> **Record extracts**
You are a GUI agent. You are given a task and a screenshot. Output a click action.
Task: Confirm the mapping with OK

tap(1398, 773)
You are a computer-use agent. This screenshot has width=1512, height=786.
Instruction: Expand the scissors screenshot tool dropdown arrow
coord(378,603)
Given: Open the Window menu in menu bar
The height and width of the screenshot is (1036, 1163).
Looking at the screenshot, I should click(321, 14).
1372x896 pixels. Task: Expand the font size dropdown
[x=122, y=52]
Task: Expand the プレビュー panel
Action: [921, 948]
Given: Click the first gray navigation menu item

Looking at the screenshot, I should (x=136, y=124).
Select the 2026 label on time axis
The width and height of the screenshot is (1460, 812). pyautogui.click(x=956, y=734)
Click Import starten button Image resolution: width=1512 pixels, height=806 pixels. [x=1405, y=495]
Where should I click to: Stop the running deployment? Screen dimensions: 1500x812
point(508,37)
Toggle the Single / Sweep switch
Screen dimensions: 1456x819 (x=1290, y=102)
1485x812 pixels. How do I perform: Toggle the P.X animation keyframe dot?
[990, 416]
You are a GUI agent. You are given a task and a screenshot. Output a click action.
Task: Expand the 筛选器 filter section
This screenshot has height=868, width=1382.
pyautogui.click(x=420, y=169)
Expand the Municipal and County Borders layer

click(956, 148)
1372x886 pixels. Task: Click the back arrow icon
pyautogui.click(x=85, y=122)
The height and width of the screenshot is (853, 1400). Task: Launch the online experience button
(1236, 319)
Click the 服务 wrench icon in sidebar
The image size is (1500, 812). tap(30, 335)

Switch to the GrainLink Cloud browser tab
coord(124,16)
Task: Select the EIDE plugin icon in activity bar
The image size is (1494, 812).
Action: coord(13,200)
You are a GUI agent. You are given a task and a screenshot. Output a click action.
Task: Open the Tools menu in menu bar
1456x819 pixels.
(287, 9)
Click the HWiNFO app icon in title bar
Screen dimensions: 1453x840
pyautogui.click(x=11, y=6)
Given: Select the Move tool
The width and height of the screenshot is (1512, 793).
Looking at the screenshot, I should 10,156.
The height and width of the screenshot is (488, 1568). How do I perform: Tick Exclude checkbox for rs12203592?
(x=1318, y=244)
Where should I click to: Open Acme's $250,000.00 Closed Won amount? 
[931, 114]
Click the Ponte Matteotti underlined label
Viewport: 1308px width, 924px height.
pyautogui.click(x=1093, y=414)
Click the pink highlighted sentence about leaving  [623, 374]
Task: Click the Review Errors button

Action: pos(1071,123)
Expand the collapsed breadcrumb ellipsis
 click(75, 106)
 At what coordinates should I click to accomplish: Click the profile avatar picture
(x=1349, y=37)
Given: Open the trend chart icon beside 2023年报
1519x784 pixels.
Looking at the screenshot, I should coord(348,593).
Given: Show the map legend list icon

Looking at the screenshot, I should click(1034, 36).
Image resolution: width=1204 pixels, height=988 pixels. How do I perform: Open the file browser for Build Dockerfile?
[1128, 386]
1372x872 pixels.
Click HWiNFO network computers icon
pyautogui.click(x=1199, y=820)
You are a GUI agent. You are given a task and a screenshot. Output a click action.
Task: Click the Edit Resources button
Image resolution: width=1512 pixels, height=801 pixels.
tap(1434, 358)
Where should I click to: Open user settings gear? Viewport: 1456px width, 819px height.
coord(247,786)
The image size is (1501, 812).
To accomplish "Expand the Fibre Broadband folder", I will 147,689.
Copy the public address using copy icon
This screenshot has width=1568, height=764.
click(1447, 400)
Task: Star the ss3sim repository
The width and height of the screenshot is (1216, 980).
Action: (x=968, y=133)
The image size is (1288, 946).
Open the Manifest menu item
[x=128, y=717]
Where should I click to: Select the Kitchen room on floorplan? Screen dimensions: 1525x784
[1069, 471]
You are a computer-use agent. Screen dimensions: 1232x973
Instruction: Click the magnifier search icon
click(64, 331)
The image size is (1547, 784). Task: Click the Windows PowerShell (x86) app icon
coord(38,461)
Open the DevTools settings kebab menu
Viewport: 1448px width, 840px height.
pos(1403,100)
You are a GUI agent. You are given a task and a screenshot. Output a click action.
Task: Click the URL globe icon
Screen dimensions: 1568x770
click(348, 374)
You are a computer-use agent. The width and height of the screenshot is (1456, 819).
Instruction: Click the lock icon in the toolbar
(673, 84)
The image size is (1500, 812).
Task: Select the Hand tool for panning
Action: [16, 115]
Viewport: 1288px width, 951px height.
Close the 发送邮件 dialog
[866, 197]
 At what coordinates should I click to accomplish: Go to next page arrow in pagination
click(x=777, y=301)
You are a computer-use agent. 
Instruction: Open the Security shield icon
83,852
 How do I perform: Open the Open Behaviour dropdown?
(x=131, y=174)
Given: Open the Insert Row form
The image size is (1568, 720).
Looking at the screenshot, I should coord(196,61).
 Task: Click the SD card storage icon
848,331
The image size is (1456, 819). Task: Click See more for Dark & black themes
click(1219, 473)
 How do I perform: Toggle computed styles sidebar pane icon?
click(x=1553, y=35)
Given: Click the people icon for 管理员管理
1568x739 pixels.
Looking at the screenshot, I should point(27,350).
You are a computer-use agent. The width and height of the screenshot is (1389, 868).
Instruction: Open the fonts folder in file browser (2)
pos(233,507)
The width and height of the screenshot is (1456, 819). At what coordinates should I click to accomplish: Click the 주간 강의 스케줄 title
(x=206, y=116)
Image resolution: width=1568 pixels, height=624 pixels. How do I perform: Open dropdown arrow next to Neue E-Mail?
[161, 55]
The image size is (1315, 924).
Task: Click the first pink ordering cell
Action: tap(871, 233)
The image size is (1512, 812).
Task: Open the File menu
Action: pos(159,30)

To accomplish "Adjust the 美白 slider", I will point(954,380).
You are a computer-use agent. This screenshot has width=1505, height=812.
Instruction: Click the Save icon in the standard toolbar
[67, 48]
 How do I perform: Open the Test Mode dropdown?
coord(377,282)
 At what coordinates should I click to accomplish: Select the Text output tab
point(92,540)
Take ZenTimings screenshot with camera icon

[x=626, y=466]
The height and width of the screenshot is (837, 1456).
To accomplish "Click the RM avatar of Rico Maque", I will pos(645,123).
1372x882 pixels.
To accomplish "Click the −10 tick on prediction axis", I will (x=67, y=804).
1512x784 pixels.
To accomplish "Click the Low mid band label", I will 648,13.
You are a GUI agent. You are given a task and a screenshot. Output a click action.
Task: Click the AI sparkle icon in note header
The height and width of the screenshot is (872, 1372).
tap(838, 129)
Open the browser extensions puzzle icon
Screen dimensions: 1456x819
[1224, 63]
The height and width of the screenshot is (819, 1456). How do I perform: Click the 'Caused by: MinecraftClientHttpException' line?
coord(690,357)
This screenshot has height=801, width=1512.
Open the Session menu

> **Exercise brief**
Would you copy every line of the entries that includes the word "will"?

> **Written response**
To accomplish "Expand the Fibre Broadband folder", I will 147,689.
To accomplish "Adjust the 美白 slider", I will point(954,380).
To accomplish "Click the RM avatar of Rico Maque", I will pos(645,123).
To accomplish "Click the −10 tick on prediction axis", I will (x=67, y=804).
To accomplish "Click the Low mid band label", I will 648,13.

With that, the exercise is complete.